Les notes d’Alix Lerman Enriquez
N’en déplaise à certains, j’aime la poésie. L’activité poétique est si souvent malmenée. Parfois qualifiée de futile et de superflue, de ridicule, même, par quelques âmes mal intentionnées pour qui les poètes sont de doux rêveurs incapables d’action pratique et à qui manque cruellement l’esprit d’efficacité. Du haut de ma modeste personne, je tiens à m’insurger contre cette opinion et à le faire savoir !
Dans un monde où la recherche de la rentabilité à tout crin, devient la seule devise qui guide nos pauvres âmes égarées, dans une société où l’activité de rêver est assimilée à « perdre son temps », je voudrais plaider en faveur de la réhabilitation de la fonction de poète, de ce roi de la divagation littéraire qui nous ouvre les portes du rêve.
Tout d’abord comment est-on en droit d’assimiler la rêverie à une perte de temps ? Savoir s’arrêter, marcher tranquillement au gré des petits clapotis de la rivière, écouter le ciel et le son des oiseaux, le bruissement du vent sur les feuilles d’arbres et le chuchotement des guêpes dans le fouillis des fleurs gonflées de soleil, n’est-ce pas plutôt « prendre son temps », savourer l’instant, extraire du magma et du tumulte de la vie les grains d’or de la nuit, le sublime de toute chose ?

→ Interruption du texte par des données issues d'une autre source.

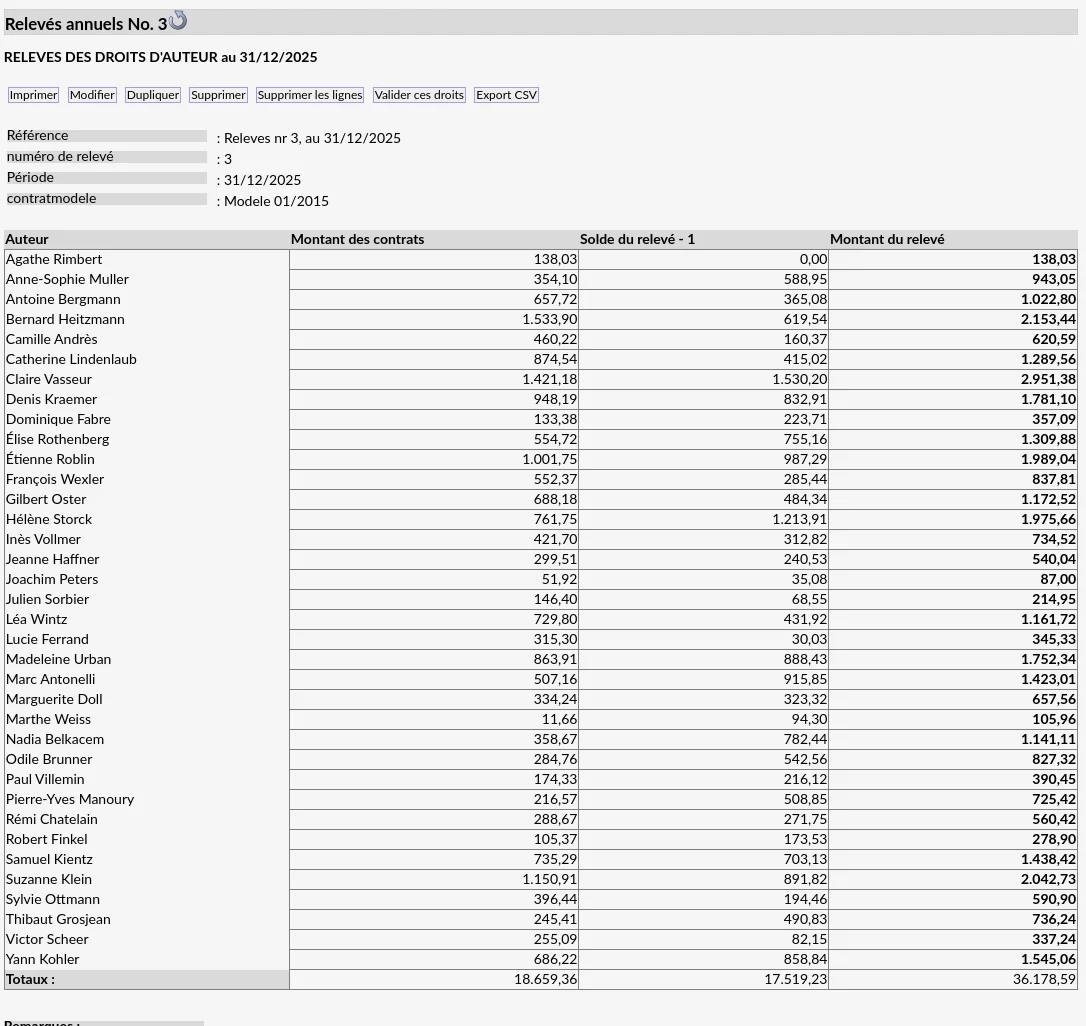
Task: Select author Claire Vasseur
Action: point(48,379)
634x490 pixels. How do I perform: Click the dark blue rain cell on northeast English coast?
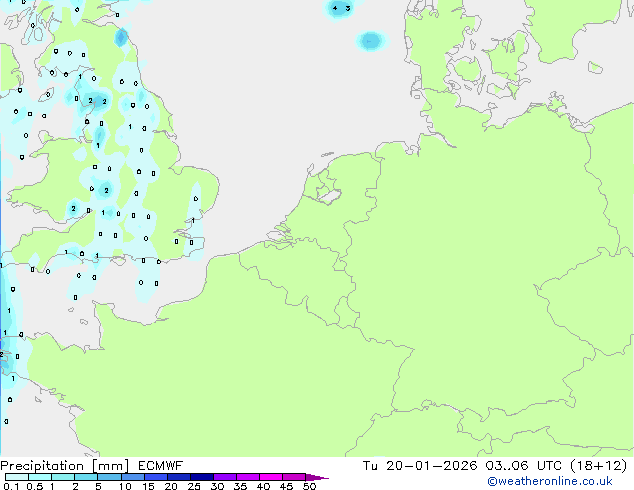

Certes j’entends déjà des voix furieuses, des rabat-joie qui fustigent cette manière de voir et font très justement remarquer qu’on ne peut vivre d’amour et d’eau fraîche et qu’il conviendrait enfin d’avoir les pieds sur terre. Je répondrai à ces grincheux que chacun a ses contraintes et que la poésie n’empêche aucunement de s’adonner à ses obligations quotidiennes, professionnelles ou autres mais qu’au contraire elle en permet un meilleur accomplissement pour celles et ceux qui se sentent voués ou du moins attirés par l’art poétique. Vous l’avez compris, je suis de celles-là, moi pauvre hère idéaliste à qui on n’a pas manqué de demander en classe : « Mais à quoi rêves-tu donc, tu ferais mieux de redescendre de ta planète ! ».
Je le dis tout haut et fort : rêver j’en ai le droit et rudement le droit ! Entre les multiples activités qui jalonnent mon quotidien : les tâches ménagères, domestiques, l’éducation des enfants, les trajets à l’école qu’il neige, vente ou pleuve, les repas vite expédiés et les caddies à remplir dans des supermarchés bondés, j’ai le droit, oui parfaitement, j’ai le droit de rêver à des ailleurs ensoleillés, à des paradis sauvages où le doux chant des oiseaux me chuchoterait une mélodie marine, où le froissement des feuilles d’or à l’aube me rappellerait le chant des cigales, où la poésie des lieux lointains — pas si lointains au fond mais tellement inaccessibles ! — me permettrait de sublimer le quotidien.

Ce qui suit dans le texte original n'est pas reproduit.